Love Letters

I’m hardly the first to point out that this age of texts and tweets, pins and posts, status updates and endless check ins has had a profound impact on the way we communicate. Hell, I practically majored and in texts and tweets, forced to consider the ways our communities have changed because of them. Our words can be amplified beyond our own safe worlds, with the power to inspire or incite. They can also get lost in the chaos and noise. Even as I sit here in my bed I know this will be safely read by a select few, but with the powerful potential to live on in unimagined places. Digitized, our intimate becomes impersonal, and our impersonal public.

So in all that noise, there’s one bit of magic that remains: a letter. To be more specific, a love letter.

I don’t mean the romantic musings that kept soldiers at war attached to home, or that make their way into literary archives. I simply mean the act of putting a pen to paper, and letting the love you have guide your hand.

Even as I write the words they sound rehearsed and saccharine. The cynic in me is laughing at how silly I sound. But the cynic isn’t the part of me that becomes elated at every hand-addressed envelope that winds up in my mailbox. It also isn’t the part of me that keeps all the best letters I’ve gotten in a box, stashed away.

Every letter I write, excepting maybe the obligatory thank you card or the quickly dashed off birthday note, is a love letter, some more so than others. There are the undeniable love letters, the confessions that my heart might burst if I loved any more, penned late at night in dim light. The soul-rending admissions of guilt and past wrong-doing, the vows to always be there, the pathetic attempts to soothe a deeply felt grief. They all fall into the conventional category of “love letter,” so expected.

But my love of love letters started long before I knew what it was to be in love. When I was little and my mom had to leave town she would leave a postcard for every day she was gone, a small handwritten reminder that she was still out there somewhere. As I grew up the notes became fewer and far between, but still just as important to me. After a particularly devastating heartbreak from a particularly life-changing First Love, she snuck a postcard in my bag. “In the great adventure of life,” it read, “you have hit a tough spot.” It’s hard to remember truer words being spoken to me, and I still sometimes pull that postcard out to rub the small bit of seaglass taped to it: good luck for bad times.
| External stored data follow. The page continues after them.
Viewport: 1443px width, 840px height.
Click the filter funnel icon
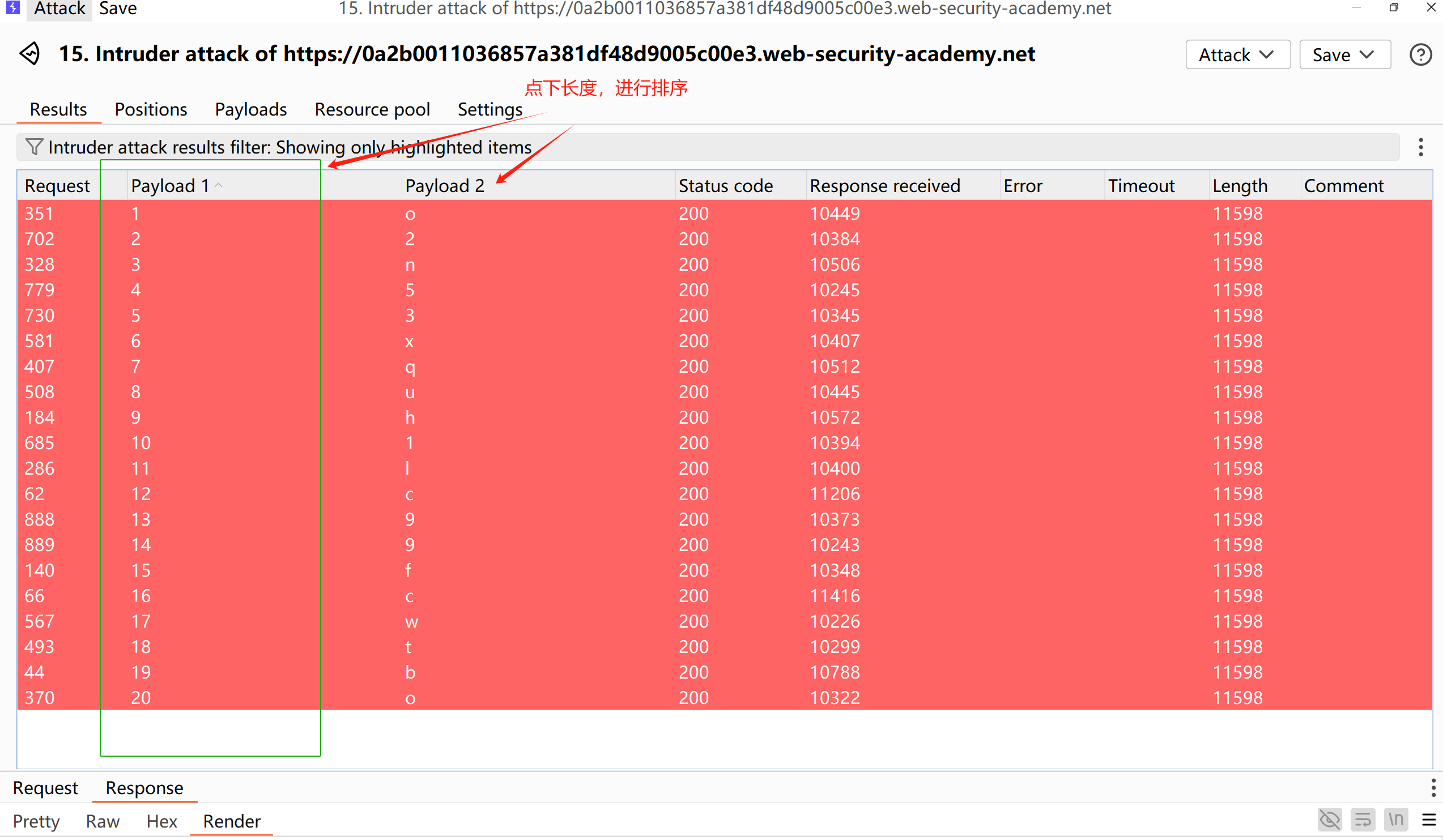coord(34,147)
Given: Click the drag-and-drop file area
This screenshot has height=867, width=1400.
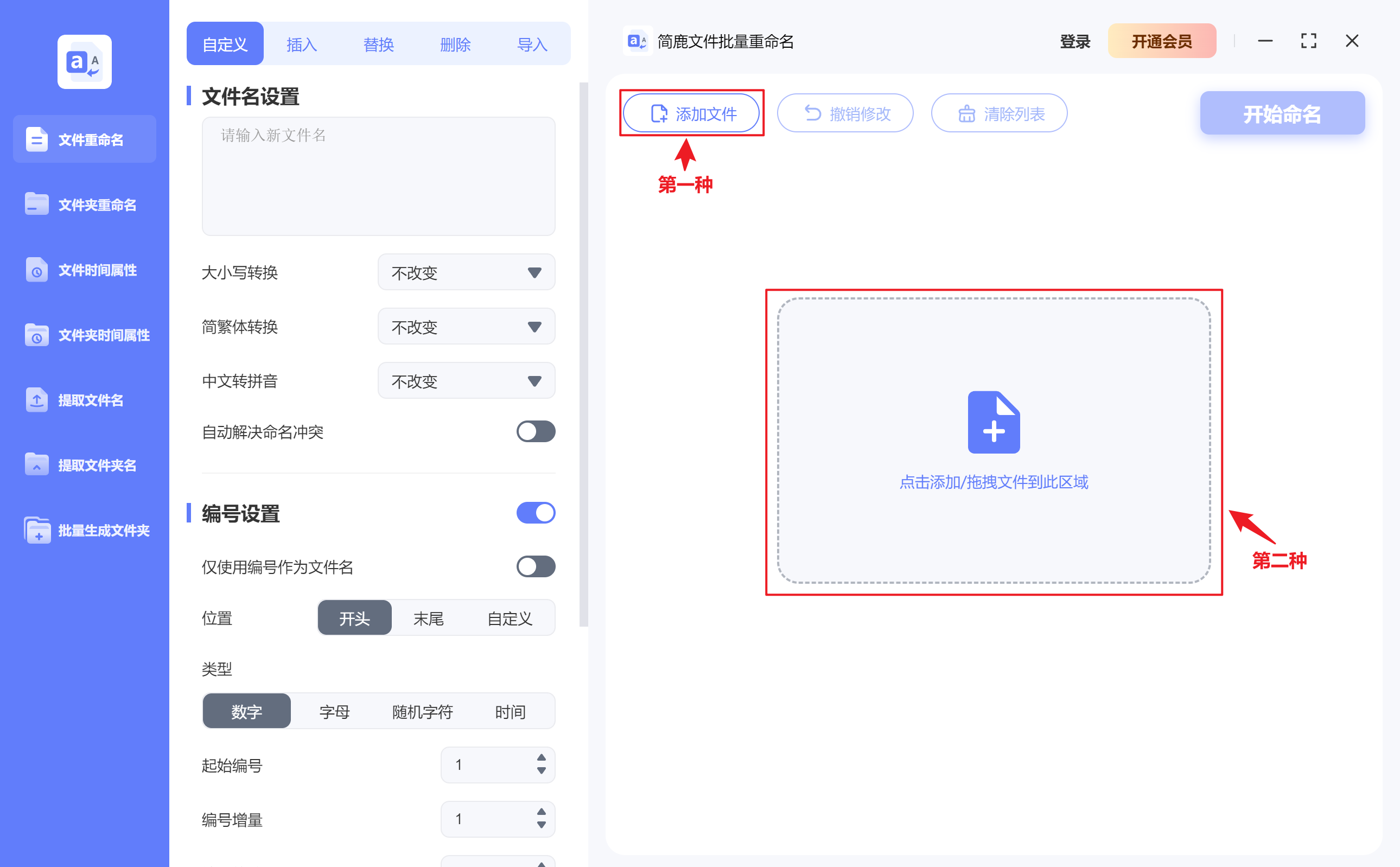Looking at the screenshot, I should (x=994, y=442).
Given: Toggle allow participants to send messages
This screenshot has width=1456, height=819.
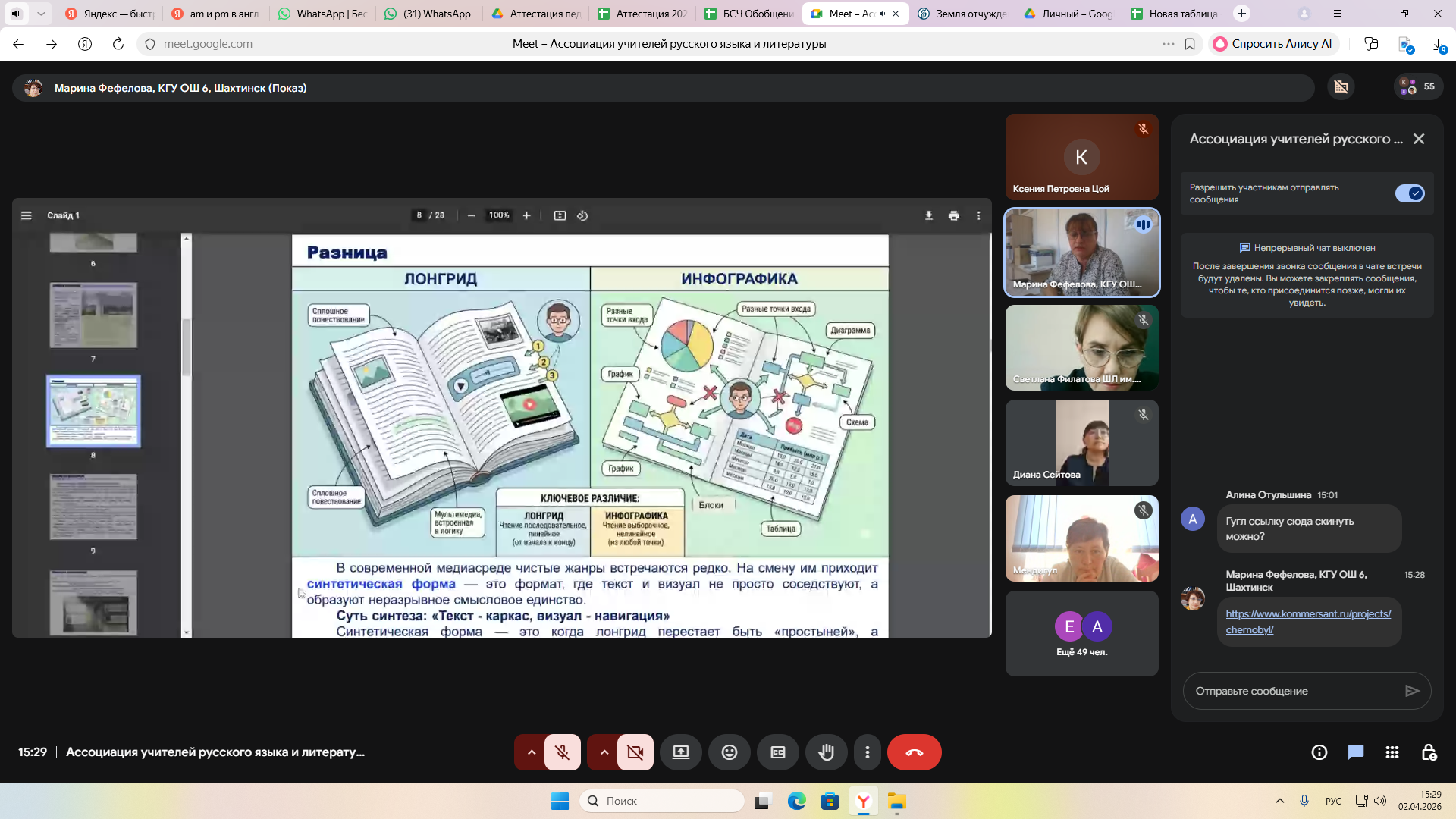Looking at the screenshot, I should pyautogui.click(x=1409, y=193).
That doesn’t even begin to touch on the countless letters, less profound but no less wonderful, that fill my little box: letters to and from my Grandma, exchanged every couple months like pen pals; letters at camp bringing bits of home when I needed them most; letters this Christmas that made me giggle and snort thinking of the friends they came from; letters from Africa that have travelled far and long carrying tales of red-headed adventure. All love letters in their own way, and all treasures I’ll hang onto.

I will sappily admit I just finished a love letter to Patrick (and have now ruined the surprise), a little habit of mine that I hope he hasn’t gotten sick of yet. It used to be that the distance made it feel important, a way of sharing an intimate moment from 3000 miles away. Now it’s just habit, and when the words start to bubble out I put a pen to paper. The cynic in me sometimes loses out to the dreamer. And then some bad TV comes on and the cynic wins.

After I write this I’ll go bad to my day-job as a snarky and guarded purveyor of pop-culture knowledge and not-funny jokes. But every now and again I like to escape into a love letter. For a sometimes comical escape into love letters (and their spiteful counterparts), check out Letters to Ex-Lovers. They range from the short and sweet and strangely earnest to the hilarious (sweet Norah Jones quote), the odd, and everything you’d expect from the internet. I can’t help but feel like every letter is accompanied by that little bit of wishful thinking that maybe just maybe that one ex will read it, which is a little heart-breaking.

If you like a little more variety in your love letters, Post Secret is a good standby. From the laugh-out-loud to the unbearably sad, it’s hard not to think of every secret as a love letter to the project itself. I also stumbled across Other People’s Love Letters. So maybe I was wrong, maybe the internet is a wonderfully magical place for love letters. But I’m thinking not.